En semis direct, il est important de fournir un peu d’azote à la plantule pour l’aider à démarrer. La fertilisation localisée est l’outil idéal pour apporter le “petit déjeuner” et les engrais organiques semblent le florilège mais attention les accidents sont possibles et sont déjà arrivés. Voici un retour d’expérience du printemps 2016 sur des tournesols.
La localisation de l’azote en semis direct permet de pallier au blocage dû aux jeunes résidus. En effet, les végétaux en décomposition à la surface mobilisent et bloquent une grande quantité d’azote et, par conséquent, l’élément devient rare dans l’horizon superficiel. La fertilisation localisée est l’outil idéal pour palier à la situation. Lorsque la localisation de l’engrais est nettement séparée de la graine, il est possible de mettre une dose importante d’azote sans risque pour la plantule. Par contre, lorsque l’engrais azoté est localisé dans le sillon de la graine, il est possible que le germe soit brulé par l’azote fraichement libéré. Pour éviter cela, une des solutions est d’utiliser un engrais organique qui mettra plus de temps à libérer l’azote. Ce sont des engrais dits “doux”.
Aux Pays Bas, le bouchon de fientes de poulets est un engrais organique largement disponible et attractif de par son prix. En NPK, il dose 4-3-3 et sur le bon, il est indiqué que son C/N est supérieur à 10. Avec une tonne par hectare de ce produit, l’apport azoté est de 40 unités. Ceci suffit pour couvrir les besoins de la culture de tournesol.
Ayant un engrais “doux” sous la main, des besoins de culture plutôt faibles et un semoir capable d’apporter de grandes quantités, il a été décidé de solder tout l’engrais au semis. Le semis direct du tournesol a eu lieu le mardi 17 mai. L’engrais organique a été localisé auprès de la graine. L’opération s’est bien passée et le tracteur a été rentré avec la satisfaction du travail bien fait.
Dans les jours qui ont suivi, le sud des Pays Bas a connu un épisode “pluie, mare et canard” identique au nord de la France. Il y a eu des flaques d’eau sur la parcelle qui ont duré plusieurs semaines (inconvénient du Plat Pays).

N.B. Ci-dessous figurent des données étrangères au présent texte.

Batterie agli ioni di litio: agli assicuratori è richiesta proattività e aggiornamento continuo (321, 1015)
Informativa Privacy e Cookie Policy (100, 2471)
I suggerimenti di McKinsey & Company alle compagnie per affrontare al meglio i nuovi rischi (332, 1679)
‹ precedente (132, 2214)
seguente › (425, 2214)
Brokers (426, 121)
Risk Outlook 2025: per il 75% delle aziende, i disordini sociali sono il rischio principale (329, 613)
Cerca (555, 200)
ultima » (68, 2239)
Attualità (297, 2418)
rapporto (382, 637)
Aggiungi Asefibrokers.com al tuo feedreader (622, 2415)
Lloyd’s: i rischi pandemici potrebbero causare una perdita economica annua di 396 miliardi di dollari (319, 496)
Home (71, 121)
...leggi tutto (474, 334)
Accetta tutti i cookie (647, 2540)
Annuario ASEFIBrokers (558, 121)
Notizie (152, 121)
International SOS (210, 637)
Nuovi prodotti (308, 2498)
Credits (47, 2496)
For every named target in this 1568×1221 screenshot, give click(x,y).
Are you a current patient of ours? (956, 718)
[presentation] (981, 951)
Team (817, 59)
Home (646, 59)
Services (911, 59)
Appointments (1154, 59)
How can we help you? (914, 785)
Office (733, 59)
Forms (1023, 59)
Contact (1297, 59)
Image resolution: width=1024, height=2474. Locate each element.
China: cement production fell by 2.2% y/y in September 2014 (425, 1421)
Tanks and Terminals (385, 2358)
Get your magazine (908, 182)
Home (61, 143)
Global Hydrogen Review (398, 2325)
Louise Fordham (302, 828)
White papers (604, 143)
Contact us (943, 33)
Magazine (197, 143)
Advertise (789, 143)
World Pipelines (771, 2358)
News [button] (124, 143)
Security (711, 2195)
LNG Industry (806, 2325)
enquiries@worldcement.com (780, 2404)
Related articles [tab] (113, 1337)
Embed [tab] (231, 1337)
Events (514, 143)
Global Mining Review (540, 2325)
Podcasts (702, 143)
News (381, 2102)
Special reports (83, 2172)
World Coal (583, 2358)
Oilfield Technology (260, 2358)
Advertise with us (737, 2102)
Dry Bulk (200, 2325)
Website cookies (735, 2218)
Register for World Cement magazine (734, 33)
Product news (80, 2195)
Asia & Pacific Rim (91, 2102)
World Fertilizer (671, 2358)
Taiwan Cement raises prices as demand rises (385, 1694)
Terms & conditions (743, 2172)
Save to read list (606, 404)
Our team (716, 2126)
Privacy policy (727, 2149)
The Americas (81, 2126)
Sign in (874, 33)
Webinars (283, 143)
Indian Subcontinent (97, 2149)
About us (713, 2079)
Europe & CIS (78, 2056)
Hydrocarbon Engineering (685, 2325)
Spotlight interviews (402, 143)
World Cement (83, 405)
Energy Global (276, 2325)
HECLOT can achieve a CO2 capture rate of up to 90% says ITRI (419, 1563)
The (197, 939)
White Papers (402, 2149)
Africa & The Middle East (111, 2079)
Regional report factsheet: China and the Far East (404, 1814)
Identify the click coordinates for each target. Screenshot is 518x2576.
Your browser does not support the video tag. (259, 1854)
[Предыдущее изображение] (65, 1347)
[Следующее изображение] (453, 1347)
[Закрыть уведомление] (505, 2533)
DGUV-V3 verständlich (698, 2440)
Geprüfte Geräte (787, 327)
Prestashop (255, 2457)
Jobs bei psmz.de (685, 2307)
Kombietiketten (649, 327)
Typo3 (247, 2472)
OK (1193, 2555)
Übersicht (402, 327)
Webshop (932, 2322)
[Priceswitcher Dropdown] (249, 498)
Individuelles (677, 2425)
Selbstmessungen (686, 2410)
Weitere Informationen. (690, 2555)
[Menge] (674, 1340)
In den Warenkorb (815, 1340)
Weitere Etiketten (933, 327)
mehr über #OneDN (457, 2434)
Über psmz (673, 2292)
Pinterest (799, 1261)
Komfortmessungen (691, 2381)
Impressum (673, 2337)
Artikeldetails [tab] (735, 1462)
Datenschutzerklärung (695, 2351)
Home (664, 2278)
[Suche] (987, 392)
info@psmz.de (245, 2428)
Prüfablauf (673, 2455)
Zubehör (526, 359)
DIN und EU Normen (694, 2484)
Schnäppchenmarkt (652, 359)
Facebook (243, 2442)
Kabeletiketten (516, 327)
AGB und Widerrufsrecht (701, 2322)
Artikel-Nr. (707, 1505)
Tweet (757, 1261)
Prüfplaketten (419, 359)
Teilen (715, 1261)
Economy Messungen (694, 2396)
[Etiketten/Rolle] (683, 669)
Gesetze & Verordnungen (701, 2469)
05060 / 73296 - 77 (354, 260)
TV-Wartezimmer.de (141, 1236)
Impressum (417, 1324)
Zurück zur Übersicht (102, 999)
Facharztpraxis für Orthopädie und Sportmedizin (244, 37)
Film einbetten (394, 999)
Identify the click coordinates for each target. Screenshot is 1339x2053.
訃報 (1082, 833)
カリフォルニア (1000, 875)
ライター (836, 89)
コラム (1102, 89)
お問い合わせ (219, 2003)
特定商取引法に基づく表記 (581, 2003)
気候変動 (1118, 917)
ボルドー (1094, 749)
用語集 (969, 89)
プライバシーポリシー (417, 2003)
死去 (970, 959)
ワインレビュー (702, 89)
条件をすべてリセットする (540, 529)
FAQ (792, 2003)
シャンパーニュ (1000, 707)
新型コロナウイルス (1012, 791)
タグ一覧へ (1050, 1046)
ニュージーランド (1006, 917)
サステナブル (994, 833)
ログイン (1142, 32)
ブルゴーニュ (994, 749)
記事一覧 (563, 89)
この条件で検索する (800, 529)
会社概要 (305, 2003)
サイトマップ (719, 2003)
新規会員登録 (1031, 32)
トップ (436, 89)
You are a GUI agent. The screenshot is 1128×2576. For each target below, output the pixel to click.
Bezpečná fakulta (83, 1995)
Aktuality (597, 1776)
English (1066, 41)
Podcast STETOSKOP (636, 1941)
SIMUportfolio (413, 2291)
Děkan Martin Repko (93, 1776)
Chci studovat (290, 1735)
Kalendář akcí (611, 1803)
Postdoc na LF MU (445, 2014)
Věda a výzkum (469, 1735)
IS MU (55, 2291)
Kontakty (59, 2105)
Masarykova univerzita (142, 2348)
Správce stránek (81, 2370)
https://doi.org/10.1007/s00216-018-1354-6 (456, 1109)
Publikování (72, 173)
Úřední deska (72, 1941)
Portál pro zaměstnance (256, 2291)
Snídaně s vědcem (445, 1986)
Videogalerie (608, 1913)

La levée du tournesol s’est mal passée. Une partie des pertes est directement liée à l’excès d’eau mais il y a des zones où les pertes sont plus difficiles à expliquer. En effet, l’eau y a stagné moins longtemps, voire pas du tout. La semence était traitée et il n’y avait pas de traces de prédateurs. Par conséquent, la question s’est posée : est ce que l’engrais n’a pas eu un effet sur l’émergence des plantes ?
Un essai a été mis en place pour vérifier l’hypothèse. Il ne faisait que quelques mètres carrés. Il y avait deux traitements : le premier est le témoin 0, il est sans engrais (figure 1) et le second avec l’engrais “doux” à la dose de 1000 kg/ha (figure 2). Comme dans la première parcelle, le tournesol est semé à 75 cm d’inter rang, il y a donc 5,5 graines par mètre linéaire et 75 g d’engrais. L’essai a été semé la troisième décade de juin.
La conclusion est sans appel : les bouchons de fientes de poulet ont eu un effet négatif sur la levée (figure 3). En effet, dans ce deuxième essai, le traitement “avec engrais” a presque perdu 100% des graines. Alors que, comme le montre la figure 4, le traitement “sans engrais” s’en sort plutôt bien (sans être parfait pour autant car il y a quelques pertes).
Il ressort de l’essai qu’un excès de bouchon de fientes de poulet en localisé dans le sillon a un effet négatif sur la levée du tournesol. Néanmoins, il reste une question en suspens : quel élément/partie de l’engrais organique a eu un effet négatif sur la semence/plantule ? En effet, l’azote peut bruler un germe mais la décomposition de la matière organique peut aussi attaquer et tuer un germe. Ce dernier phénomène est connu de certains SDistes utilisant des semoirs à disques. Lorsqu’il y a du “hairpinning” et de la pluie par la suite, la décomposition des végétaux libère un jus acide qui attaquent les germes. Une attaque sévère tuera les germes. Au même titre que les résidus de surface, le bouchon de fiente de poulet est une matière organique fraiche et il est possible que sa décomposition libère suffisamment de jus acide pour venir à bout des germes de tournesol. Par conséquent la question reste ouverte : est ce que les pertes de tournesol sont dues à des brulures azotés ou à des jus de décomposition de la matière organique fraiche ?
Pour conclure, il est intéressant de rajouter que du maïs a été semé dans les mêmes conditions (même semoir, même engrais, même réglage et même terroir) et, paradoxalement, le maïs a plus de 90% de plantes levées. Cela met encore une fois en évidence la sensibilité du tournesol quant à son emblavement et le besoin de cette graine pour un semis de qualité.